Durante il viaggio aveva visto sorgere il sole molte volte e, altrettante volte, lo aveva visto sparire all’orizzonte. Nonostante la giovane età, il continuo sobbalzare sul cassonetto gli lasciava le ossa e i muscoli doloranti e la sera, nelle poche ore in cui il camion era fermo per farli riposare, era quasi impossibile prendere sonno. La notte, poi, il veicolo riprendeva la sua corsa sfruttando il buio per evitare i controlli nelle aree sorvegliate.
Lungo la pista capitava di trovare posti di blocco che costringevano l’autista a fermarsi.

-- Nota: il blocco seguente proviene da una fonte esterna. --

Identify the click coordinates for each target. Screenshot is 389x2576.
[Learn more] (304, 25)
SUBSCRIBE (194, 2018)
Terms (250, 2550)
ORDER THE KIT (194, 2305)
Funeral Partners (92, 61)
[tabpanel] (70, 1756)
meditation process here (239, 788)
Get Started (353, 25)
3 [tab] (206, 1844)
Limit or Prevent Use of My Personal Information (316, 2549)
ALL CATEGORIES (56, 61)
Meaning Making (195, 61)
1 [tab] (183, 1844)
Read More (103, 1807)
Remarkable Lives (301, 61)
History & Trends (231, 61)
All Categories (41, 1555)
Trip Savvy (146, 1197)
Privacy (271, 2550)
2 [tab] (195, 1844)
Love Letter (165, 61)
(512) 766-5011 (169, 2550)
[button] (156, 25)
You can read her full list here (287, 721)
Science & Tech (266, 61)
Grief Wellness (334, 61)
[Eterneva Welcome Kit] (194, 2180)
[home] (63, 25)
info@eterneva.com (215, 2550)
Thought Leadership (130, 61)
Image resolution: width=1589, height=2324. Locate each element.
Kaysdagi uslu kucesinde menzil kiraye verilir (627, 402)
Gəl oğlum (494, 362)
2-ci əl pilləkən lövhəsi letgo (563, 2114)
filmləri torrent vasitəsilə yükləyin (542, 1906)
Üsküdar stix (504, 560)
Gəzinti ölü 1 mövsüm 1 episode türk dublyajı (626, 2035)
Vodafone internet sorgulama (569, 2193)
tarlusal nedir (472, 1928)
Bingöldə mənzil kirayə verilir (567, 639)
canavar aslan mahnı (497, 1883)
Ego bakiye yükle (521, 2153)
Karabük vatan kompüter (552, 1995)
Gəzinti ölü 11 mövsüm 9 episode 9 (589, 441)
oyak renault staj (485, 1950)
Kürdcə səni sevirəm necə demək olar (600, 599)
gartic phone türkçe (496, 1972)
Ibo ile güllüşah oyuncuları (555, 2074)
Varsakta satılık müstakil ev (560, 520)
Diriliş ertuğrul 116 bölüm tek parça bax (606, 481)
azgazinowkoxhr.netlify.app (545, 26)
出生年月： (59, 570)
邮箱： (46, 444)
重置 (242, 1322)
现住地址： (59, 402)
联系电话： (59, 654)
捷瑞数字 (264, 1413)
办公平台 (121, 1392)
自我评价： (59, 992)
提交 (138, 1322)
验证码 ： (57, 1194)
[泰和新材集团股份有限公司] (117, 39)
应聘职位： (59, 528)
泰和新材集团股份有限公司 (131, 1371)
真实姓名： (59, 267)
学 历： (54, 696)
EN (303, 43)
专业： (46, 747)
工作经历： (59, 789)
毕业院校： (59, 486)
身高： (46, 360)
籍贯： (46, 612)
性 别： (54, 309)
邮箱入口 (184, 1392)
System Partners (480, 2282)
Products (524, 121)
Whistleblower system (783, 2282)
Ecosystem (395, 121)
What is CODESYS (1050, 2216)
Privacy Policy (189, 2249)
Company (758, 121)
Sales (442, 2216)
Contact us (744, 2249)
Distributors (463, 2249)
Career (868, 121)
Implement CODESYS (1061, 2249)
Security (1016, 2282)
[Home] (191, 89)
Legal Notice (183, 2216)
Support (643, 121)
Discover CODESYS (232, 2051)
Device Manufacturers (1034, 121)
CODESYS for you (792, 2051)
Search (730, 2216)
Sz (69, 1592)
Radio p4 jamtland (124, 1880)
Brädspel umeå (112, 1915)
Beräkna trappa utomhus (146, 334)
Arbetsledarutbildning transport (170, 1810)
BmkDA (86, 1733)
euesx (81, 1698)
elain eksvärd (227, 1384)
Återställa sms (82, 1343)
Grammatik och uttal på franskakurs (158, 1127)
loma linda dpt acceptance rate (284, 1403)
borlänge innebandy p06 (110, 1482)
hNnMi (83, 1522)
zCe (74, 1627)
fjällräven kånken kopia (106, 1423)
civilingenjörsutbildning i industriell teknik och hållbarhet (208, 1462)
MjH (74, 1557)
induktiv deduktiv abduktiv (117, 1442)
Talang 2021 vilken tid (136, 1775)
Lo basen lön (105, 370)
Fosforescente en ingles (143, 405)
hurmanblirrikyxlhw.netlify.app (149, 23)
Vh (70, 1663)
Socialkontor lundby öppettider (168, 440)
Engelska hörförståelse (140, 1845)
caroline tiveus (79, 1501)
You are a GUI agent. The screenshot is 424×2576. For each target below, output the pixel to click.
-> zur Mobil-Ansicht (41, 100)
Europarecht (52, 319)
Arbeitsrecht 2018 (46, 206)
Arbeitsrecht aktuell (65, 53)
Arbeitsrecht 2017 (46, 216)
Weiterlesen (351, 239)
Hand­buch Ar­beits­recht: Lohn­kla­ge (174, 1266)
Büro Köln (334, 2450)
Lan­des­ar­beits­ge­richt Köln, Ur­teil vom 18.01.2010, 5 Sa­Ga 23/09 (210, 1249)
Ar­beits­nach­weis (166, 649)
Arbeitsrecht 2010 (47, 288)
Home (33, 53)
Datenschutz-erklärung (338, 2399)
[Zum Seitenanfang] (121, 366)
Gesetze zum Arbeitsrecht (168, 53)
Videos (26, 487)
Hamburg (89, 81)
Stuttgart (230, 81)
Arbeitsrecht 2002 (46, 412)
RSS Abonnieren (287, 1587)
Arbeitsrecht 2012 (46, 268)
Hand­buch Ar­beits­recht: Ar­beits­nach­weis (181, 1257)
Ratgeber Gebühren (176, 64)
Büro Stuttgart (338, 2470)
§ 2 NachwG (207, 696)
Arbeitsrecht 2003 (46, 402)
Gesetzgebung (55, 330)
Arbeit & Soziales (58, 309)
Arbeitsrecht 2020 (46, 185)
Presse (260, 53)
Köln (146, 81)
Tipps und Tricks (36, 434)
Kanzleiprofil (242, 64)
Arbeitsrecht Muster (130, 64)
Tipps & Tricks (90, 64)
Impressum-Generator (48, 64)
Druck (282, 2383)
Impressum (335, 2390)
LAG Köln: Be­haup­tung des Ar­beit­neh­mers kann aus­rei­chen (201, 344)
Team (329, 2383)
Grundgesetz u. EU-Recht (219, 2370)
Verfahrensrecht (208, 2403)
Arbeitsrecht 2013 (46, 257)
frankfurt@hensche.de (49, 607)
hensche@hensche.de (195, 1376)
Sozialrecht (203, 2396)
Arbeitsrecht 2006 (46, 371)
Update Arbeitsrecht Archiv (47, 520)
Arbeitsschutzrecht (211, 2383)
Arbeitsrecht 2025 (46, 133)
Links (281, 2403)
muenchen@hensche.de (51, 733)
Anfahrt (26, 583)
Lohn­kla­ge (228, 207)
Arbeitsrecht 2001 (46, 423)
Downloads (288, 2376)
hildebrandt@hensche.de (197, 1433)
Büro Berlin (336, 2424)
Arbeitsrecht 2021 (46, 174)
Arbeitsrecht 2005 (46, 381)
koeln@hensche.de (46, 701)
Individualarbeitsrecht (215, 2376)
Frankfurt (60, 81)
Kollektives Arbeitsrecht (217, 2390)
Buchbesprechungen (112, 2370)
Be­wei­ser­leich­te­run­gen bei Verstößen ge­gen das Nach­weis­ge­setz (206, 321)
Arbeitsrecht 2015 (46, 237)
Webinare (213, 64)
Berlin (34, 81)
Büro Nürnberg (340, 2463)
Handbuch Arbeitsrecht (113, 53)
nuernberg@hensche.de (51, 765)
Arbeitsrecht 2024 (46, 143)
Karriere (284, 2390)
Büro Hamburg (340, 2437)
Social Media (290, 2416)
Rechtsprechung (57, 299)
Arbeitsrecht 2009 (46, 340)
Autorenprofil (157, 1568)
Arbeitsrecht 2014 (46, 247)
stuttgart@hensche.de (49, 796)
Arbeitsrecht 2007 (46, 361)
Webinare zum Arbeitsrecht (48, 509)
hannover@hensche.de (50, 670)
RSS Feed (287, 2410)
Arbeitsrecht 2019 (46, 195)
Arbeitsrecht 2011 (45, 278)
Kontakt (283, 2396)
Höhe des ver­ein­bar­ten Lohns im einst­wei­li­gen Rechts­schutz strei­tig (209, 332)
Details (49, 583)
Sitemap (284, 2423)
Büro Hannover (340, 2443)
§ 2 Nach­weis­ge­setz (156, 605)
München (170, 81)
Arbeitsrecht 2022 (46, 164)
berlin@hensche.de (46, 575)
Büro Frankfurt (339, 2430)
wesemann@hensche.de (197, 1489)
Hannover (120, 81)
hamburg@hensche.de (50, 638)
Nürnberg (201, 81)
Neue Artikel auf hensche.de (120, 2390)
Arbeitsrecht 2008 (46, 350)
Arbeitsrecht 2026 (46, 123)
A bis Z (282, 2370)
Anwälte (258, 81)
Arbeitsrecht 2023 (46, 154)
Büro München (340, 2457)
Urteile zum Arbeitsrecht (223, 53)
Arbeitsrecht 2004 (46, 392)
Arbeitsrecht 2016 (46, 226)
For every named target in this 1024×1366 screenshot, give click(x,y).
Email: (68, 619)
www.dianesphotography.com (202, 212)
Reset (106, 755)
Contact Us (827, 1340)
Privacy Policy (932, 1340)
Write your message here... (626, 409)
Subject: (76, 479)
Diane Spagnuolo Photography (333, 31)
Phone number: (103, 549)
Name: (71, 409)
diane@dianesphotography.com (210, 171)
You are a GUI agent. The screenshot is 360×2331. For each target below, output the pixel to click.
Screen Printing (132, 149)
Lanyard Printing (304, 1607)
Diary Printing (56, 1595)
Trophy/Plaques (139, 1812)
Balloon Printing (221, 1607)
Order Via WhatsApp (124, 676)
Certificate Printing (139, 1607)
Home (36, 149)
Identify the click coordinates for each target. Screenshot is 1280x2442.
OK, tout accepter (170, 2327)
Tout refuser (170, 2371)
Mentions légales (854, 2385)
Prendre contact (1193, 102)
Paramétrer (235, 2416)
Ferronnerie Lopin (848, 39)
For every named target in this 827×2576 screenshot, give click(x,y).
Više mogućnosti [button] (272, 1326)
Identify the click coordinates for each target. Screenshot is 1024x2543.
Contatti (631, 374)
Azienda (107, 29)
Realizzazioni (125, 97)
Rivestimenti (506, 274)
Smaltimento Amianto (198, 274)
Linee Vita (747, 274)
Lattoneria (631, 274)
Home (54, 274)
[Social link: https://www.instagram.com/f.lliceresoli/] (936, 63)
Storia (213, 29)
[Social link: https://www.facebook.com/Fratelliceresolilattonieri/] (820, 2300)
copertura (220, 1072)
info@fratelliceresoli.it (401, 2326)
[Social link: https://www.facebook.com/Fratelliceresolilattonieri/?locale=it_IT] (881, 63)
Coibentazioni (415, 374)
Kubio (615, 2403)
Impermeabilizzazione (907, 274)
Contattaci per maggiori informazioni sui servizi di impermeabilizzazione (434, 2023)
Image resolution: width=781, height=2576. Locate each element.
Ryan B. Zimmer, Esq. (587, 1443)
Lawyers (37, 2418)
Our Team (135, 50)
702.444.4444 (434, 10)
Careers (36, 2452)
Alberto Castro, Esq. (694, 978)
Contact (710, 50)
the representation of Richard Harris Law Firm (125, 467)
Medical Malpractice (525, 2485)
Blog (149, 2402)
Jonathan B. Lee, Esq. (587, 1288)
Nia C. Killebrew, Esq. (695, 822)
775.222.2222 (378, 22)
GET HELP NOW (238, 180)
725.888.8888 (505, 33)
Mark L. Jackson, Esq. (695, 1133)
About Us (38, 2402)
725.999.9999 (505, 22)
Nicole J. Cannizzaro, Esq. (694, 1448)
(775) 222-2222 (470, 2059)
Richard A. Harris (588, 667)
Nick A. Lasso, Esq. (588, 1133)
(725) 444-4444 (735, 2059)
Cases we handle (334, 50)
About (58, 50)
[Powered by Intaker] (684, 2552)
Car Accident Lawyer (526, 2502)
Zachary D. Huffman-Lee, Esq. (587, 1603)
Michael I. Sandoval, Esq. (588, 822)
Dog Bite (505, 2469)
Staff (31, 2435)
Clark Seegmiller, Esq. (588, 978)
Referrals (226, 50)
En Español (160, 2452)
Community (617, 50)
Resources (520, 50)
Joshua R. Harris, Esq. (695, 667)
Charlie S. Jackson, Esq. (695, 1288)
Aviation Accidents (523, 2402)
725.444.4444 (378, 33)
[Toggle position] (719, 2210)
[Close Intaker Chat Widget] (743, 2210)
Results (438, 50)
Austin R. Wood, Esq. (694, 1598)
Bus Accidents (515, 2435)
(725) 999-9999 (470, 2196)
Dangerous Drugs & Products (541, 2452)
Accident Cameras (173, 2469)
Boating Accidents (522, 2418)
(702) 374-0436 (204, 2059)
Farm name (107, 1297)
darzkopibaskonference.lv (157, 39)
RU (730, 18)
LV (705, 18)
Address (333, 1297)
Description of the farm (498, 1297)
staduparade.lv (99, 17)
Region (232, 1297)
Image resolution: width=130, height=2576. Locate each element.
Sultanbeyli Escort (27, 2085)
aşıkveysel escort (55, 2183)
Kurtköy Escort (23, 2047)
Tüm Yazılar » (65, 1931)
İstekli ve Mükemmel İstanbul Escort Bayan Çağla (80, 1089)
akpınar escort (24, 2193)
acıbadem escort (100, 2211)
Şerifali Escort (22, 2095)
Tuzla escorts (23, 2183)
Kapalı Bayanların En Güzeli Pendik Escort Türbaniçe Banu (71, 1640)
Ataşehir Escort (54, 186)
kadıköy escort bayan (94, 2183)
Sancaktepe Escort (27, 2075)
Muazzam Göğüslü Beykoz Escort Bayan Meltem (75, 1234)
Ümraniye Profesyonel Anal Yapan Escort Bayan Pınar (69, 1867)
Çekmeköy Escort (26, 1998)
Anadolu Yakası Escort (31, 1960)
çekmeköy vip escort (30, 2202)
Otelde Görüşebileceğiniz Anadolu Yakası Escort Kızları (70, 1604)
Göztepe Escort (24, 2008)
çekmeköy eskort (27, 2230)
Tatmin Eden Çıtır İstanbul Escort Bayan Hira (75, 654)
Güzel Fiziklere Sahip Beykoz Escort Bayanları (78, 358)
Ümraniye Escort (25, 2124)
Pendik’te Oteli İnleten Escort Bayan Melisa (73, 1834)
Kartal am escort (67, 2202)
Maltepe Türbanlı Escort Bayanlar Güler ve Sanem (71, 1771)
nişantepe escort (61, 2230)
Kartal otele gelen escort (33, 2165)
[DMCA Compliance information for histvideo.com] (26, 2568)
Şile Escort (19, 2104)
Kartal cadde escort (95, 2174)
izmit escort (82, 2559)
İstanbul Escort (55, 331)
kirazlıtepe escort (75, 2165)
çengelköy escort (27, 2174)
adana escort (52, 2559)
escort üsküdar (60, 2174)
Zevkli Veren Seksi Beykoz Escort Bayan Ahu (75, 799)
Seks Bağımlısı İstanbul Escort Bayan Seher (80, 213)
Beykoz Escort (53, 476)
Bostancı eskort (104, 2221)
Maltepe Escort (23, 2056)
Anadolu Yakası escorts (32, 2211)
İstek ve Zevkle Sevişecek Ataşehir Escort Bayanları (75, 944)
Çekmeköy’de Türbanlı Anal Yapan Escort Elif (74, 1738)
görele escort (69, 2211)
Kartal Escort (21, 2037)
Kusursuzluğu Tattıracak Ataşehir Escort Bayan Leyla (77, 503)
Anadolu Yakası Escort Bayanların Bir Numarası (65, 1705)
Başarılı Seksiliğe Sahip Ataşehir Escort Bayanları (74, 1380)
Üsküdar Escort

Nel silenzio del deserto notturno si sentiva allora un gran chiacchiericcio fra i mercanti di uomini e i poliziotti che presidiavano la zona.
Cosa succede?
bisbigliò Abasi rivolgendosi a Kofi con la paura di essere rimandato indietro.
"Zitto Abasi, non parlare… polizia…- lo zittì secco Kofi.
Ciò nonostante un sommesso brusio si levò dal cassonetto dando vita a quei passeggeri fantasma che, per tutto il viaggio e sino a quel momento, erano rimasti chiusi nel loro triste silenzio.
L’autista, sceso dalla cabina con il suo compare si mise a discutere animatamente con quello che doveva essere il comandante della pattuglia.
Questi fece un sommario giro d’ispezione attorno all’automezzo e diede un rapido sguardo al numero delle persone che formavano il carico umano. Ancora vociare e discussioni poi, concluso l’accordo in denaro, il trafficante diede con la mano due colpi sulla parete posteriore dell’autocarro e, rivolgendosi al carico di trasportati, disse: Akuna matata [nessun problema], si riparte…
Poi, il riavvio del motore e il camion che si rimette in cammino con il suo rumore di ferraglia.
Caldo di giorno e freddo la notte, il viaggio sembrava non finire mai.